I'd expect that if correctly analysed you would find that average speed at the tunnel exit exactly matched entrance speed, as would be required to prevent the tunnel emptying forever, or forming a permanent gridlock.
13th
Transit regulations don't approve how you represented "one single lane in which you can't overpass"
that car going 55 can suck it.
Are annoying? You mean dangerous to themselves and others?
That is very dependent.
If each subsequent group gets slower, at some point you would have so many groups that the cars at the back would have to drive at 0 speed, how many cars would it take to reach that limit?
If we take speeds as continuous (as real numbers, not integers), then you can have an infinite number of different speeds going slower than the first car (assuming the first car isn't already at 0). For example, you can have the first group going at 1.1, the second group going at 1.01, the third group going at 1.001, and so on.

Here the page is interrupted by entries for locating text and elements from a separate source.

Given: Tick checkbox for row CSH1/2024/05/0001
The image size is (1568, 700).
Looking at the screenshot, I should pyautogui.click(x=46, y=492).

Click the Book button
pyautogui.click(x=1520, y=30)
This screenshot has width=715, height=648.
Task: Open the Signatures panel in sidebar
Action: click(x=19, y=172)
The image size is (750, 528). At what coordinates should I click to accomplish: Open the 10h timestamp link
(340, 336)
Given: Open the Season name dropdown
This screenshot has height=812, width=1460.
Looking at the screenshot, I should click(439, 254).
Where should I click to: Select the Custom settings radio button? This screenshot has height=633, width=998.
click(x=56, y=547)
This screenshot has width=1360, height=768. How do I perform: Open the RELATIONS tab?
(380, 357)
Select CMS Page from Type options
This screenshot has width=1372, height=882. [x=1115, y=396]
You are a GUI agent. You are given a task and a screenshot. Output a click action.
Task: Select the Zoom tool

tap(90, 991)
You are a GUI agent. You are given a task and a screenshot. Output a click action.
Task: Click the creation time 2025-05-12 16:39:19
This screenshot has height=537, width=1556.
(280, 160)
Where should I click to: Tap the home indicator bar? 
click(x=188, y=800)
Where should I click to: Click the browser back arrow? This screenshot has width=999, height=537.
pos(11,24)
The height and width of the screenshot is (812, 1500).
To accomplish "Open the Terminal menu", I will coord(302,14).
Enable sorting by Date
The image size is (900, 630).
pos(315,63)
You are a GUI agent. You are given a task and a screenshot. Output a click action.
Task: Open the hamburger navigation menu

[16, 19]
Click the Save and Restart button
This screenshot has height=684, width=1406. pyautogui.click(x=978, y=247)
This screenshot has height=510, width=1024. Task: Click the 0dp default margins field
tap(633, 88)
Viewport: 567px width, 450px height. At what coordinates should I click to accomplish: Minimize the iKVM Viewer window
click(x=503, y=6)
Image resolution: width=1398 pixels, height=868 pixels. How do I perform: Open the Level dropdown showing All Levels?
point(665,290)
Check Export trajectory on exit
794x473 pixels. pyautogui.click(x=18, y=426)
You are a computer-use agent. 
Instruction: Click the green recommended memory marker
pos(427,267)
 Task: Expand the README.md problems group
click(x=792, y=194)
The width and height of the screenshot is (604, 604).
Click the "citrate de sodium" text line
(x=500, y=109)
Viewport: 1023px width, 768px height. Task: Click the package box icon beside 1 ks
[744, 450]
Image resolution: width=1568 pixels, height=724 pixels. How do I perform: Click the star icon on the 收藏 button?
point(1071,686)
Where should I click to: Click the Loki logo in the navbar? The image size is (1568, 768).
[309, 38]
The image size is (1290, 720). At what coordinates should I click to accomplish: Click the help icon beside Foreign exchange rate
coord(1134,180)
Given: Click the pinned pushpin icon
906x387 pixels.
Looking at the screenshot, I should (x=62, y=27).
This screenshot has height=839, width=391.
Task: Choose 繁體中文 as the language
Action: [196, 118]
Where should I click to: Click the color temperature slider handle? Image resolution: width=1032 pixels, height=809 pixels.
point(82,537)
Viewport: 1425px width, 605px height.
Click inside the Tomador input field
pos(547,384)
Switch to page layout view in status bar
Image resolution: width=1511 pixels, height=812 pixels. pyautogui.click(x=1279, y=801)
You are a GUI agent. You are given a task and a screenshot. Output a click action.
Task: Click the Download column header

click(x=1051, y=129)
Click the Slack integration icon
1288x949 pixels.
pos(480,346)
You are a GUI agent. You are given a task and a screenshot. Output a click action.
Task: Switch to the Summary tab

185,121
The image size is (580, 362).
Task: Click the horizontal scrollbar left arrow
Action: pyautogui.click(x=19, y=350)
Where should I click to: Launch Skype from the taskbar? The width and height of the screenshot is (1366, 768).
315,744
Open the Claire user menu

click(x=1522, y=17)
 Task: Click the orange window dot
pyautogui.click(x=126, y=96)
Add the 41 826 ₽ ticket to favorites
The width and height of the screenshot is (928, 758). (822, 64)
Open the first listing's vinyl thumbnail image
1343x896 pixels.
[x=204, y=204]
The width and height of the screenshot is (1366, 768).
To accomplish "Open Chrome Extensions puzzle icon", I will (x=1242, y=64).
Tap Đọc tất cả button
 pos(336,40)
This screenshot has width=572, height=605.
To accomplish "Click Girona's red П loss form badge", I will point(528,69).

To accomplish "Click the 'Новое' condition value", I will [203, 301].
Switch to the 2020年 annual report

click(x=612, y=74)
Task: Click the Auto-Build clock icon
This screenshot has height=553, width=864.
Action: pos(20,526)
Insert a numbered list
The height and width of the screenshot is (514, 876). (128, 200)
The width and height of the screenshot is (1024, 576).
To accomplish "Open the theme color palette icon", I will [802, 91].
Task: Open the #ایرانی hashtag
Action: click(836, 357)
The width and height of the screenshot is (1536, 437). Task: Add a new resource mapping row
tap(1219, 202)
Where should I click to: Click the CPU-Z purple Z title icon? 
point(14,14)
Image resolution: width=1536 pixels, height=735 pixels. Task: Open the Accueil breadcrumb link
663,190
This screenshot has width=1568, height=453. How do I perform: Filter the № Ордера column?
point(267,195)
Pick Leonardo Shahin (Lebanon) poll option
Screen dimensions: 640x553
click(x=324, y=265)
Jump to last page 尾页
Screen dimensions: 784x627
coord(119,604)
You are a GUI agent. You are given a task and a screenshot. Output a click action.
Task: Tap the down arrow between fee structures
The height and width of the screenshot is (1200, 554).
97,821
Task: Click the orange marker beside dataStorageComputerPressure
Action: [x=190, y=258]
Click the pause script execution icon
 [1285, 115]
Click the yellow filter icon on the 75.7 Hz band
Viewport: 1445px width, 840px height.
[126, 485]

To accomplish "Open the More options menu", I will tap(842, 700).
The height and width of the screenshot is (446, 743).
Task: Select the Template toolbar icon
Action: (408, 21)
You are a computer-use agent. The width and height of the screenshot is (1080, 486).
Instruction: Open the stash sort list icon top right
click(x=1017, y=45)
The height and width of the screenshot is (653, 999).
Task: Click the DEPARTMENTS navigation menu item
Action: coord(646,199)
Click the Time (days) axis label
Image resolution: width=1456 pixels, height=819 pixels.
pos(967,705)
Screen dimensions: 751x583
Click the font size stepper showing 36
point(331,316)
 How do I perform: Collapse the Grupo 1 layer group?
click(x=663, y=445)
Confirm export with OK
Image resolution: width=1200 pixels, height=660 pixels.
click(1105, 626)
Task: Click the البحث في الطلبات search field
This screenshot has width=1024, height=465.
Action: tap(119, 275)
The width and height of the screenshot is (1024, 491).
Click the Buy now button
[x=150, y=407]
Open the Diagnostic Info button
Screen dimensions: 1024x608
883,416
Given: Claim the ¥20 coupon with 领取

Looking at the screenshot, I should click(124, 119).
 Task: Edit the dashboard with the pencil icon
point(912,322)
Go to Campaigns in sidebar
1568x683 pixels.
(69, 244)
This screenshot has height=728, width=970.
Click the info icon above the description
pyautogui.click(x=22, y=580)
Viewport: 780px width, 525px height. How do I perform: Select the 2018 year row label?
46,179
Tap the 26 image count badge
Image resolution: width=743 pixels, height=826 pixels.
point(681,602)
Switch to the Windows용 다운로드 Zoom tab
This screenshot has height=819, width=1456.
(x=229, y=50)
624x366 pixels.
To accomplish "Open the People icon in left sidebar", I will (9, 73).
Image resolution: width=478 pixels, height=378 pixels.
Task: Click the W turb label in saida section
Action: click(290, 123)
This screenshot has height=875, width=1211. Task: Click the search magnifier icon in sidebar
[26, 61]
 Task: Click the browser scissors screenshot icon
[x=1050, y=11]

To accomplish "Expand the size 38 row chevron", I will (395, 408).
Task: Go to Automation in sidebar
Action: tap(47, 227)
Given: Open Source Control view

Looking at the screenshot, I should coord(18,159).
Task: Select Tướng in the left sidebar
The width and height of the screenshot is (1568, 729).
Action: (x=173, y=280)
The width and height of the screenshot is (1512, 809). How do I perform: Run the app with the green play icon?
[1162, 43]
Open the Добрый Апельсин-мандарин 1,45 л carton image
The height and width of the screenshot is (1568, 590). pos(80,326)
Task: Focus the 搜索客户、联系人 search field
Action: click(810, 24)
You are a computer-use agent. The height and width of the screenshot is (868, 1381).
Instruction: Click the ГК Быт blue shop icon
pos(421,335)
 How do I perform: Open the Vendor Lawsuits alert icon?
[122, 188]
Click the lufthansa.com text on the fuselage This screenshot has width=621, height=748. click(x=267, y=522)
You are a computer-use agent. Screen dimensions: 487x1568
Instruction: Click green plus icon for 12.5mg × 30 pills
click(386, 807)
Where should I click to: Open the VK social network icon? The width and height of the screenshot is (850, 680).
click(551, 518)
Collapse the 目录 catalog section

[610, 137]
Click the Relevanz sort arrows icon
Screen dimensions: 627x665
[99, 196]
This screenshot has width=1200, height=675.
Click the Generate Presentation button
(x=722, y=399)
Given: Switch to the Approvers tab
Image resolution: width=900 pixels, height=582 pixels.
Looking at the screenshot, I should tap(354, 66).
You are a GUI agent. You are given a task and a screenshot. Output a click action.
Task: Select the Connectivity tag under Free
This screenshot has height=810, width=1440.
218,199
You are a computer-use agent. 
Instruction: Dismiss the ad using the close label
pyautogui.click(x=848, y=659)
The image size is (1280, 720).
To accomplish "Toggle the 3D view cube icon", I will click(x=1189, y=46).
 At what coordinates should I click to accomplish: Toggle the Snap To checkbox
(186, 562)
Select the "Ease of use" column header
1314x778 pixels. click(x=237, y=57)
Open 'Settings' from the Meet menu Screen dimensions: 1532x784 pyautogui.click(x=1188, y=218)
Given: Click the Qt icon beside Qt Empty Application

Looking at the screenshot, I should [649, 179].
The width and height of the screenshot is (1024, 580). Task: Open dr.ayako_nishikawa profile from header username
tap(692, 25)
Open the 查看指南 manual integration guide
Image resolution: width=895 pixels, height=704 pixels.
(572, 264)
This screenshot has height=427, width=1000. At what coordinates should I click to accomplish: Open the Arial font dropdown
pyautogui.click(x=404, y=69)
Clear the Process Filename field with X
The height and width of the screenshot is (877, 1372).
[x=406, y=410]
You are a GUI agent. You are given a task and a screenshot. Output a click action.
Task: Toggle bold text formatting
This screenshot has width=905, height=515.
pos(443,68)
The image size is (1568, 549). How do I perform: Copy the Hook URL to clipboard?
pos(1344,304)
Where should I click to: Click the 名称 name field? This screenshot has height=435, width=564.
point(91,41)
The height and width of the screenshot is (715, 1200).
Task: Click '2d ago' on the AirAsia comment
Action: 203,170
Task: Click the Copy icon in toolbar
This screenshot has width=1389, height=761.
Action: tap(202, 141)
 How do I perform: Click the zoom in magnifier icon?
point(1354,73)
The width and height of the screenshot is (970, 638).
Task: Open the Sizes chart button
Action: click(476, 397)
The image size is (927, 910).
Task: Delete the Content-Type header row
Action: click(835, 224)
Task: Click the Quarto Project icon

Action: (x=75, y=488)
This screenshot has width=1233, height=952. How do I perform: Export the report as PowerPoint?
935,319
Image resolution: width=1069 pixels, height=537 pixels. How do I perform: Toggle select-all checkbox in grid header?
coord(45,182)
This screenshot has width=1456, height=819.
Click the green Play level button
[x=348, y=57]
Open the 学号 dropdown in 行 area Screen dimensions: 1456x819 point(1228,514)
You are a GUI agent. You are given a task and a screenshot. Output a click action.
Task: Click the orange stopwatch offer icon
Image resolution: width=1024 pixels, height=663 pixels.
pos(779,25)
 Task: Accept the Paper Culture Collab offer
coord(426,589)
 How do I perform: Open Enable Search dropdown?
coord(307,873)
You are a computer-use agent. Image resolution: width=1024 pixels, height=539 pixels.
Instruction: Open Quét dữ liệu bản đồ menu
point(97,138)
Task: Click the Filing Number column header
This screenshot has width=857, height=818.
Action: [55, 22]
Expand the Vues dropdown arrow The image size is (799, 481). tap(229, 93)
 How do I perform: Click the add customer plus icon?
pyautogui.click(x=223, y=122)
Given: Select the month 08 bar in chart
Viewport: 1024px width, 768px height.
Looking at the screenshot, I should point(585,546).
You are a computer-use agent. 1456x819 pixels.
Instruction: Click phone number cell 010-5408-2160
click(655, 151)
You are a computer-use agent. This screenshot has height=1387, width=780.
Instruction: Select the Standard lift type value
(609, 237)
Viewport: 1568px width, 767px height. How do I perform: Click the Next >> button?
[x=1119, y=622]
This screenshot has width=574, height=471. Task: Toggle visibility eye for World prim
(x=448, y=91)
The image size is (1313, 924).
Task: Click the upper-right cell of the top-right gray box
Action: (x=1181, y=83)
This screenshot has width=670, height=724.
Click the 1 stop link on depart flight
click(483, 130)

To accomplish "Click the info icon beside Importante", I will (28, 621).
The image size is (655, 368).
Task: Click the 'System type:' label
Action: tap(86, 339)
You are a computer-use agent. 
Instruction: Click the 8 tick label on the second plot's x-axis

Each group is slower than the previous but no one ever needs to go slower than 1.
There is also negative speed which they drive backwards :D
@@letao12 right, but what if we take integers
@@Errenium Right, so it depends on the max speed we choose for the initial car, so lets say if we have max speed of 100, then in theory we could have 100 groups, each with a speed 1 lower than the one before it, but talking in terms of mean distributions or just plain probabilities, if we choose the max speed to be lets say 100, what would be the expected amount of groups in such a scenario?
@@Errenium interesting approach, thanks :)
Is this an ad with information that worth nothing?